Sommer Motorradtechnik produces the Sommer Diesel 462. It is powered by Bavarian Hatz Diesel. The Sommer-diesel motorcycle is assembled by hand in small batches in Eppstein. Some components of the wheels and gears may be supplied by Royal Enfield of India.

Track T-800CDI

Track T-800CDI was a production model produced by Dutch company Evaproducts with an 800 cc three-cylinder common rail turbo diesel engine used in Smart automobiles. It used a continuously variable transmission. It had a claimed fuel efficiency of up to .  It was only sold in the Netherlands, and the company eventually closed.

Royal Enfield

Royal Enfield in India was the only manufacturer that had built a diesel motorcycle in mass production in the 1980s. An industrial diesel was installed in the frame of the British-based Royal Enfield. However, due to pollution laws, this bike is no longer produced. Initially street mechanics were mounting this engine in used Bullets, like retro Royal Enfield Bikes, with the 350 cc retrofit engine. On seeing the success of these bikes; Royal Enfield started manufacturing Bullets with the diesel engine and named it the Taurus. The Taurus was available with an electric starter in 1993.

Sooraj 325cc Diesel
Sooraj, a company based in Saharanpur, India produced a diesel motorcycle with a 4-speed Albion (The Albion Motor Company of Scotstoun, Glasgow was a manufacturer of cars and commercial vehicles but were best known in the motorcycling world for their gearboxes.
Albion gearboxes were fitted to Aston, Calthorpe, Carfield, Cotton, Coventry-Eagle, Dot, Elfson, Greeves, Hailstones and Ravenhall, Haden Precision, Lily, McKenzie, Metro-Tyler, Priest-JAP, Priory, Radco, Rex-Acme, Ruby, Saxelby, Spur, Sun, Talbot, Triplette, Triumph Gloria, Weatherell, Whitworth and many other British motorcycles) Royal Enfield gearbox fitted with a Lombardini 325cc engine.

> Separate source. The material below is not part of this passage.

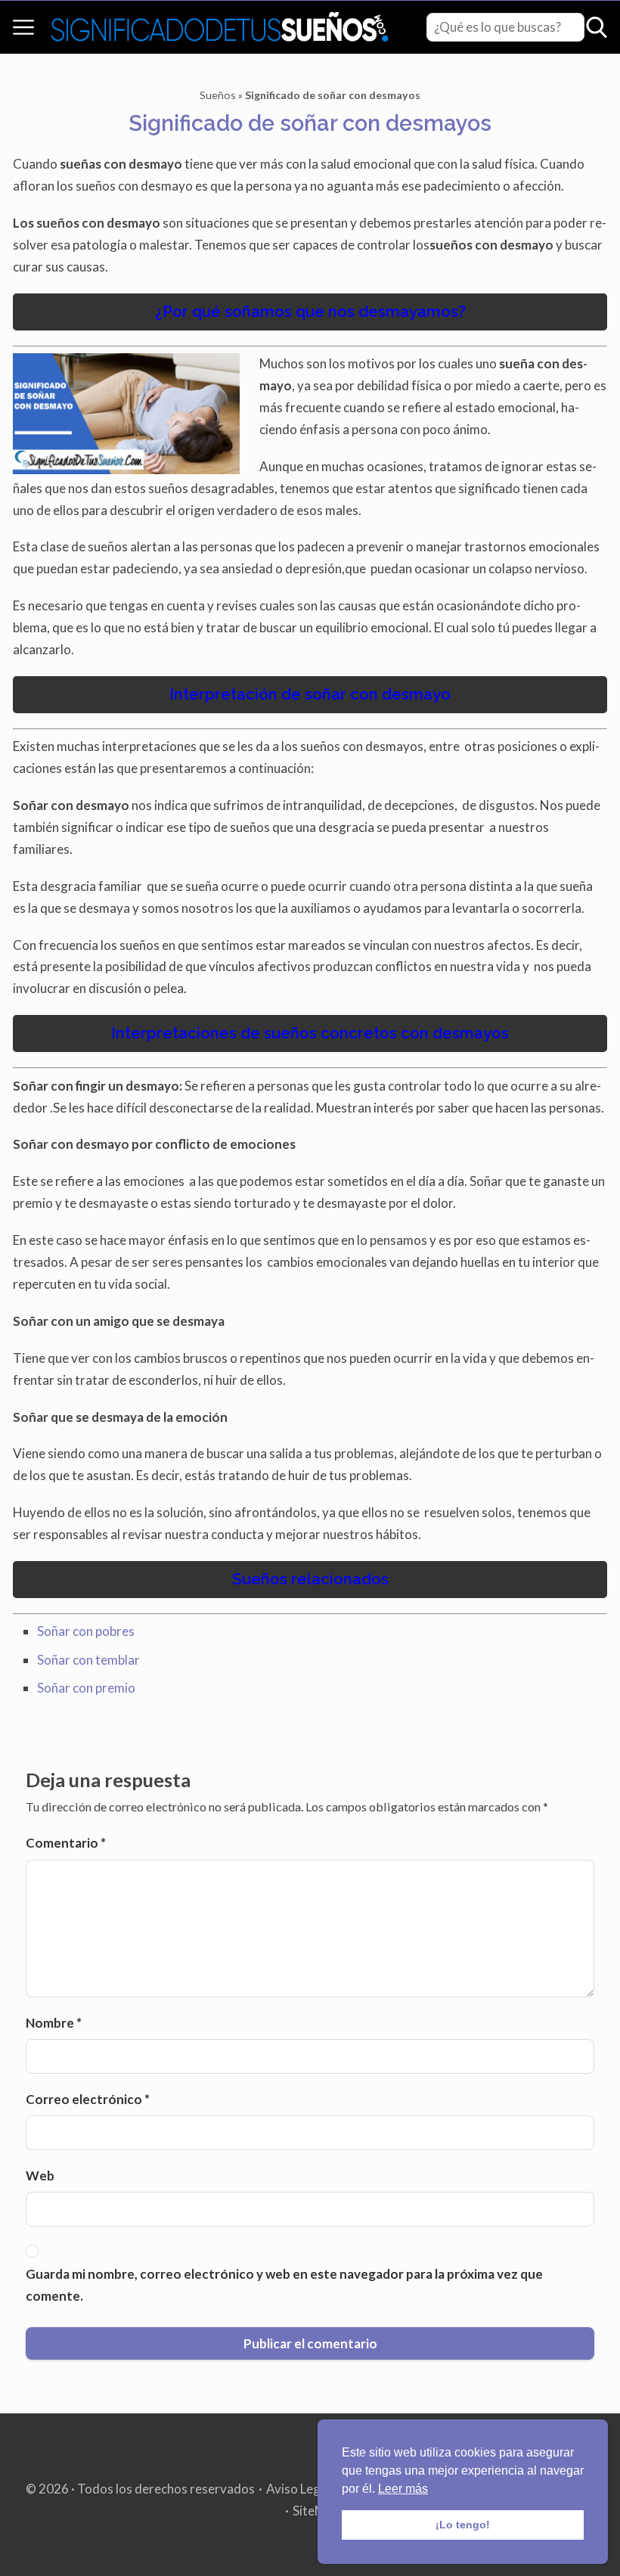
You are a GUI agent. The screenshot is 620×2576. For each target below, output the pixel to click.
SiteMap (316, 2511)
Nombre (54, 2023)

Hayes Diversified Technologies M1030M1

After several years engine development at Cranfield University, the HDT M1030M1 has entered service. It is produced by Hayes Diversified Technologies (HDT), and it is based around a modified Kawasaki KLR650. Top speed is approximately 90 mph (145 km/h) and fuel consumption is advertised to be  at . M1030M1s have successfully taken part at the British National Rally and the Bonneville Speed Trials.

The U.S. Marine Corps bought 440 of the M1030M1 model, under the name M1030M1 JP8/Diesel, and received 214. The M1030M1E AVTUR/Diesel Military motorcycle is sold to British and European NATO countries.  A version made for the civilian market, the D650A1 "Bulldog" was originally slated for release in March 2006, but due to increased military demand for the M1030M1, production of the civilian Bulldog has been delayed indefinitely.

In the Summer of 2010 at Eurosatory, a French defence contractor exhibition, HDT presented the HDT 1030M2 a major upgrade of their present HDT1030M1. The 1030M2 chief change is an upgraded 670 cc engine which has a multifueled capability and produced 20% more power, and through a patented technology called MAC-C1 enables the engine to use not only standard automobile gasoline and truck diesel fuel, but five major jet fuel types; and even the heavier vegetable oil based biodiesel. As of September 2010 no orders have been placed.

Faired and unfaired Hayes Diesel motorcycles won second and fourth place at the 2011 Mid-Ohio Craig Vetter Fuel Economy Challenge.

Neander

The Neander uses a parallel twin cylinder turbo diesel engine with two meshed counter-rotating crankshafts, which the manufacturer claims to remove engine vibrations.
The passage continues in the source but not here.